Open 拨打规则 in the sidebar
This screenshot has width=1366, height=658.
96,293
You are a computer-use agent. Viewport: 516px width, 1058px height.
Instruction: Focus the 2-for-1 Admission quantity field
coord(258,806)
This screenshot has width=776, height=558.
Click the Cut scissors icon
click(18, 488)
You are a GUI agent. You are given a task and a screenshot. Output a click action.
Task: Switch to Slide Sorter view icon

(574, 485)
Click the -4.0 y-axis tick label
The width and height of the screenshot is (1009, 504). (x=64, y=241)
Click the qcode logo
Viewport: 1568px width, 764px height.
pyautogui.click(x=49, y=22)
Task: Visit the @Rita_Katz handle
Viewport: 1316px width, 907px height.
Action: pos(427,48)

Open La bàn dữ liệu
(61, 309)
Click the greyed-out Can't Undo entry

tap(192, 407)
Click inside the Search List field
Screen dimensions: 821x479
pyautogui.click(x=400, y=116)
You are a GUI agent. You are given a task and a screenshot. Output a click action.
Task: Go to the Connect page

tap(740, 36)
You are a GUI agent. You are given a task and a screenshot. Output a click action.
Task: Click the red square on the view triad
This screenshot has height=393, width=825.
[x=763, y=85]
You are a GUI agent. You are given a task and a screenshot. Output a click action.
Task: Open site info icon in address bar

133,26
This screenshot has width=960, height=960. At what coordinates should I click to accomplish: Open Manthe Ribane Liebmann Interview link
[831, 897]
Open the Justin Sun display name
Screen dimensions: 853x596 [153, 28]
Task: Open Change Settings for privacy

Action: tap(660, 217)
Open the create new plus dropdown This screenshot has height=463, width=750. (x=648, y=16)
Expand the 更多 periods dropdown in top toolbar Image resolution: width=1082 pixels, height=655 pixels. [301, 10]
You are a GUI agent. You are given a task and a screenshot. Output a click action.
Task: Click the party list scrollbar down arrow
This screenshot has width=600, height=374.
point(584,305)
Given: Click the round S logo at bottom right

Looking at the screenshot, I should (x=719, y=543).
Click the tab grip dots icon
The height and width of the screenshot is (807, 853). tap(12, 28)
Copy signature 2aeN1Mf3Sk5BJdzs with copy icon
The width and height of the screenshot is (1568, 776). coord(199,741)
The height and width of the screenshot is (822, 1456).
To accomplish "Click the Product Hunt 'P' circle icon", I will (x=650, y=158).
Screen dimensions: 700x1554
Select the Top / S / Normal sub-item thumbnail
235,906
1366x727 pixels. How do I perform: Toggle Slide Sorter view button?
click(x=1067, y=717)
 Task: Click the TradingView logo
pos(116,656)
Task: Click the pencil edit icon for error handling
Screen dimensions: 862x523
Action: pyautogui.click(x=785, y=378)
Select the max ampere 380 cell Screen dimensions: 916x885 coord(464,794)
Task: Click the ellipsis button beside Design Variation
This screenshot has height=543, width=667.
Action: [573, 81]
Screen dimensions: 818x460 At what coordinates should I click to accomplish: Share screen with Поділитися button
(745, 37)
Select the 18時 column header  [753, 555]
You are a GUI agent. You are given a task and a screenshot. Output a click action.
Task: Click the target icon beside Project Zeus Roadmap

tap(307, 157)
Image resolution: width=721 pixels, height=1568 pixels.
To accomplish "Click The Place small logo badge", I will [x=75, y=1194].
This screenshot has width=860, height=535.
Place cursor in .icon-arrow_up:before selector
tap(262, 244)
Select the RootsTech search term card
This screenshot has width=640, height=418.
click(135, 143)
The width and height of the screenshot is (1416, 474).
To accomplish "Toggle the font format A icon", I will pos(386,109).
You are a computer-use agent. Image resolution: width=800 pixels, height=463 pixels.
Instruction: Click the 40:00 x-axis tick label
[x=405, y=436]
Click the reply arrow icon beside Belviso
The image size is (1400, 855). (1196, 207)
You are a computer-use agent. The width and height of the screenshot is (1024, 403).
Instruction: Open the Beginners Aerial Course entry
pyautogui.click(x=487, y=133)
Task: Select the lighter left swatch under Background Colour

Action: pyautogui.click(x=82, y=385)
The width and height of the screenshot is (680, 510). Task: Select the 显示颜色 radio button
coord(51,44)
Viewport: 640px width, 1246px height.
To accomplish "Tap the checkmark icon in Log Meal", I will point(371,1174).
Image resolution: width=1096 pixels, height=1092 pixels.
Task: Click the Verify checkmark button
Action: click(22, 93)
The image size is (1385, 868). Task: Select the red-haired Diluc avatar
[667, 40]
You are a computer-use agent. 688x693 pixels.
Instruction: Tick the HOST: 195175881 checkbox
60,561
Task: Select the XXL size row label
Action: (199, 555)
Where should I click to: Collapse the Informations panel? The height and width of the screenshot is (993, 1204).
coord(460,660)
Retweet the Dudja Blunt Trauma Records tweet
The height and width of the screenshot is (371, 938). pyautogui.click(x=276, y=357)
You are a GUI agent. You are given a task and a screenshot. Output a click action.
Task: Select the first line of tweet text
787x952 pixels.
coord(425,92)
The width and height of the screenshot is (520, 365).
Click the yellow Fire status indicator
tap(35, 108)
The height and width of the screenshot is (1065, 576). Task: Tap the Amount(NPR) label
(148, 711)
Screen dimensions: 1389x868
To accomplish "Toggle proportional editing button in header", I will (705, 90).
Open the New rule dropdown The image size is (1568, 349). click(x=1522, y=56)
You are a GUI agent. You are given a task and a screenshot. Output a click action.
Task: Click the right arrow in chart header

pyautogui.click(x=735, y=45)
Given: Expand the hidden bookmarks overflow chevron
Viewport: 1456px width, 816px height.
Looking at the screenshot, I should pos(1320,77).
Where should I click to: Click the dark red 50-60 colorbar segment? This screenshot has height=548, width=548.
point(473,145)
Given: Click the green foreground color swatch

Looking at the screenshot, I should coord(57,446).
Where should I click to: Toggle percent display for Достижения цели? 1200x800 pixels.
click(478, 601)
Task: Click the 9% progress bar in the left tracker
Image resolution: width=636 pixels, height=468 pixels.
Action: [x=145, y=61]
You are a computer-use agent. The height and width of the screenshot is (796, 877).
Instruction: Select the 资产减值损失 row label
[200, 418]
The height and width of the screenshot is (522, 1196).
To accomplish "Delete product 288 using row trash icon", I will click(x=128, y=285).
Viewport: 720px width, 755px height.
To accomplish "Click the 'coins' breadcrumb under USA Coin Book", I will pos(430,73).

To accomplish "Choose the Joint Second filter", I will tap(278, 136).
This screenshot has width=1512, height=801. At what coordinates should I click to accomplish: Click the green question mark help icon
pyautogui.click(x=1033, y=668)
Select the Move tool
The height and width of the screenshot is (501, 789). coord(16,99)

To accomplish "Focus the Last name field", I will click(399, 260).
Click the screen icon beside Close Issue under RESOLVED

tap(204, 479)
^^^^
▶ **Work instructions**: Among the lines of the preceding data, which ones hold the word "computer"? List them.

▶ **Response box**:
You are a computer-use agent. Viewport: 516px width, 1058px height.
You are a computer-use agent. Image resolution: width=800 pixels, height=463 pixels.
You are a computer-use agent. The width and height of the screenshot is (1024, 403).
You are a computer-use agent. 688x693 pixels.
You are a computer-use agent. The height and width of the screenshot is (796, 877).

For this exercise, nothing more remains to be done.